1. Field of the Invention
This invention relates to communication that uses time division duplexing (TDD) for multiple communication channels. In particular, the invention relates to synchronizing the duplexing across the plural channels, and further to assigning slots for time division multiple access (TDMA) in those channels such that consumer provided equipment (CPE) dynamically switches channels.

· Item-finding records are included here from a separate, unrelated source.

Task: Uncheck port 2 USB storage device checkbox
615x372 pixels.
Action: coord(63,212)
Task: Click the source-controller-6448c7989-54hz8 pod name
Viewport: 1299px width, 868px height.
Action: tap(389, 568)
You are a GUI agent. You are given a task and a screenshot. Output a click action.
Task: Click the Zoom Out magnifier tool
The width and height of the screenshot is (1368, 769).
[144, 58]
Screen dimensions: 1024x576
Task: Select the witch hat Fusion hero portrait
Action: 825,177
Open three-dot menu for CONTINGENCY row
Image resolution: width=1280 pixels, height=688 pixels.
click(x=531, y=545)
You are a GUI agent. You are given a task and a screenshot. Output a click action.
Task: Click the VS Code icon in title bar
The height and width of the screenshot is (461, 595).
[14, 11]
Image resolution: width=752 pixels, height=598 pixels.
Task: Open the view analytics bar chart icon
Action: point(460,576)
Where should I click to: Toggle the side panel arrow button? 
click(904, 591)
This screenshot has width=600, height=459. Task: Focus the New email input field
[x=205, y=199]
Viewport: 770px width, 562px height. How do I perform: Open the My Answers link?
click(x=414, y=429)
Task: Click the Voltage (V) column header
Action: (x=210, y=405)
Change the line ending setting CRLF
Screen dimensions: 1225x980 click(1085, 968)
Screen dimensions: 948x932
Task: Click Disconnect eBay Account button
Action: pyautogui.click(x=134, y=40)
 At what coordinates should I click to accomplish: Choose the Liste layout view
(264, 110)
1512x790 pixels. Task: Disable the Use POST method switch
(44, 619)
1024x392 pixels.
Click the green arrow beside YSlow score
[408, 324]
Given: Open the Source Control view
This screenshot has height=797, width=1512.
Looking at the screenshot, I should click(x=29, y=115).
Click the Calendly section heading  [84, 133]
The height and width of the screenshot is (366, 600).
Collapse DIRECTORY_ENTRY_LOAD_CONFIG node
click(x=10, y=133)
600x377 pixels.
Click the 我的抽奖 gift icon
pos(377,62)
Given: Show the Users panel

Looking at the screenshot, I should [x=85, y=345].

2. Description of the Related Art
Time division duplexing (TDD) is a well-known technique for bi-directional communication over a single frequency channel. In TDD, the channel is temporally divided into alternating upstream and downstream frames. Communication between a base station and several consumer provided equipment (CPEs) can share a single TDD channel through use of time division multiple access (TDMA). In TDMA, the upstream frames and the downstream frames are subdivided into plural slots. The base station allocates these slots among the CPEs. At a start of each downstream frame (i.e., from the base station to the CPEs), the base station sends data to the CPEs about the slot allocation, usually using media access protocol (MAP) messages.
Sometimes, a base station communicates with plural CPEs using TDMA on plural channels. Conventionally, each CPE is assigned to a channel, and the CPE receive MAP and data bursts and sends data bursts only on its assigned channel. This arrangement is shown in FIG. 4.
CPEs A to H in FIG. 4 communicate using TDMA on channels A to D. Frames are not synchronized between channels, as illustrated by the staggered arrangement of the upstream and downstream frames between the channel.
In FIG. 4, CPEs A and B are assigned to channel A, CPEs C and D are assigned to channel B, CPEs E and F are assigned to channel C, and CPEs G and H are assigned to channel D. Thus, CPEs A and B receive downstream MAP and data bursts from a base station and send upstream data bursts to the base station on channel A. CPEs C and D receive downstream MAP and data bursts from the base station and send upstream data bursts to the base station on channel B. CPEs E and F receive downstream MAP and data bursts from the base station and send upstream data bursts to the base station on channel C. CPEs G and H receive downstream MAP and data bursts from the base station and send upstream data bursts to the base station on channel D.
As shown in FIG. 4, some of the channels are used to full capacity, preventing additional data from being sent or received on those channels. For example, CPEs A and B cannot send additional data to the base station on channel A because the upstream frame of the channel is already fully utilized. Likewise, CPE F cannot send or receive data using channel C because CPE E is fully utilizing channel C. At the same time, some of the slots in the channels in FIG. 4 are unused. Thus, conventional channel and slot allocation can be inefficient and can lead to communication delays.